Games Like Dead Island for PS5 — Recommendations by Subgenre
If Dead Island 2 is the reference point, here are the closest alternatives by what aspect appeals most.
- Melee combat depth: Dying Light 2 or Dragon's Dogma 2 (fantasy, but the limb-system and mob interaction is comparable)
- Satirical tone + dark comedy: Saints Row (2022) — not zombie-themed, but tonally the closest match
- Open-world scavenging: Days Gone
- Pure co-op horde-defense: World War Z: Aftermath or Back 4 Blood (PS5 native)

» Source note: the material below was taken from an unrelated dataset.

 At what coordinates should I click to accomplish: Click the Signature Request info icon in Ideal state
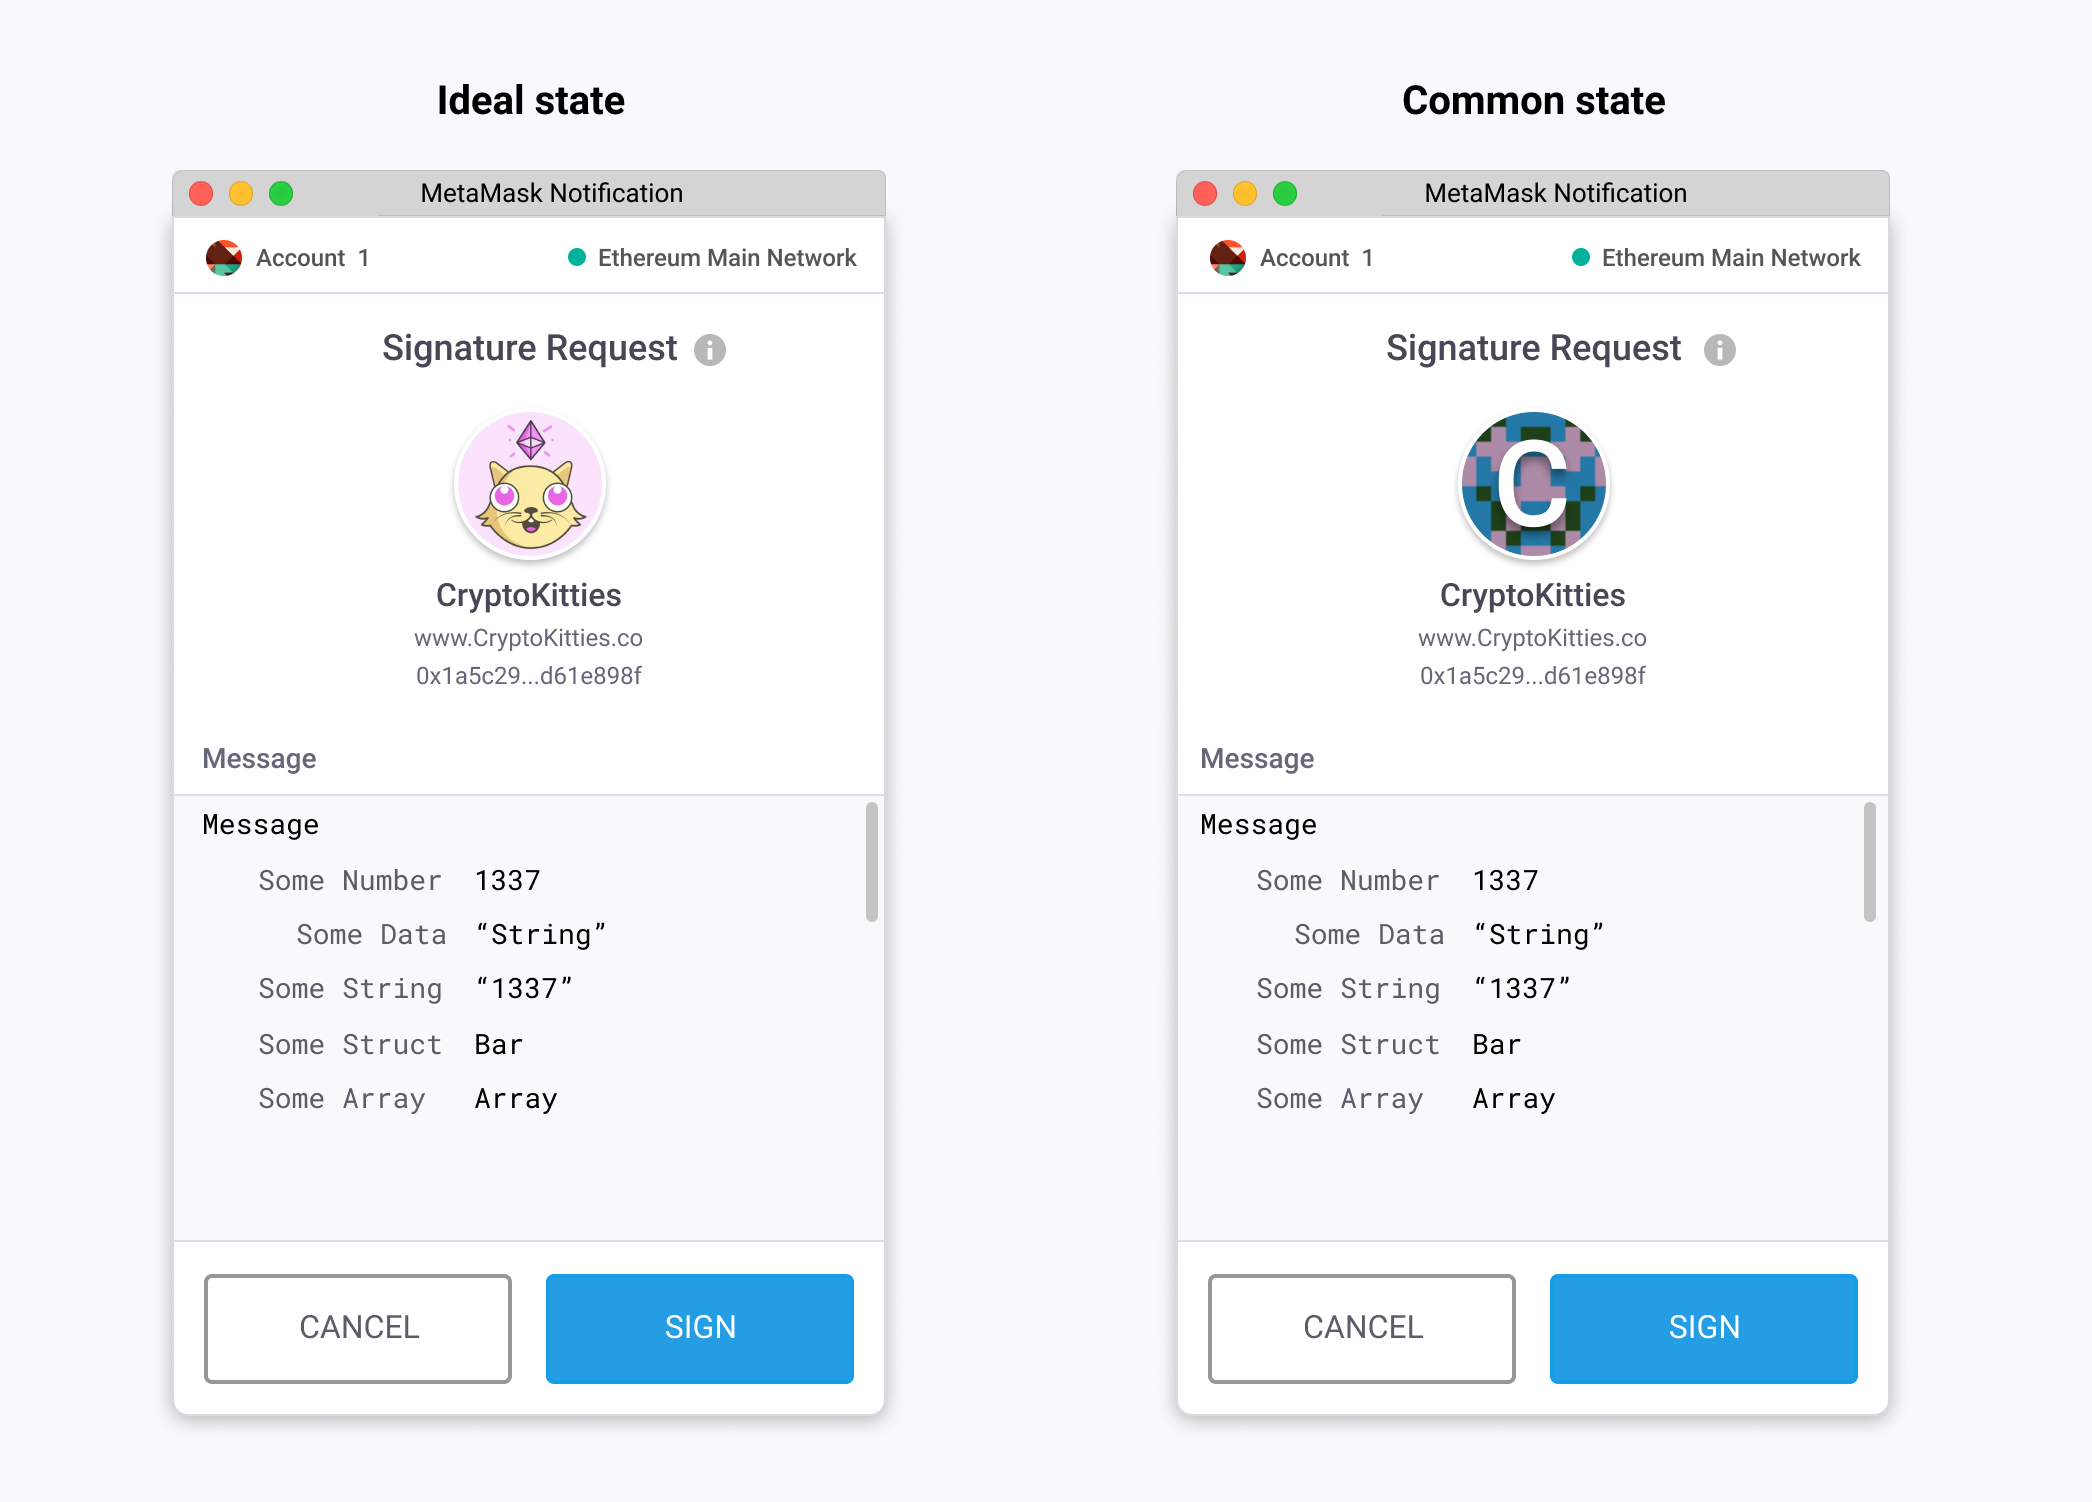[710, 350]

- Narrative + horror: The Last of Us Part I or Resident Evil 4 Remake
- Budget option: Dying Light (Enhanced Edition) or any Resident Evil 2/3 Remake
What to Expect from Zombie Games in 2026
Several unannounced or early-announced titles are expected to shift the landscape. Dead Island 3 remains unconfirmed by Dambuster Studios or Deep Silver despite fan speculation — as of this writing, there has been no official announcement. Dying Light 3 is equally unannounced but the franchise's consistent post-launch support suggests Techland is keeping options open.
The more certain near-term additions to the genre are smaller titles: indie zombie games on PS5 via PS Plus and the PlayStation Indies program, and live-service expansions to World War Z: Aftermath. The narrative zombie space — which The Last of Us and Resident Evil franchise dominate — is likely to see entries from non-traditional developers as PlayStation's exclusive first-party pipeline continues to develop.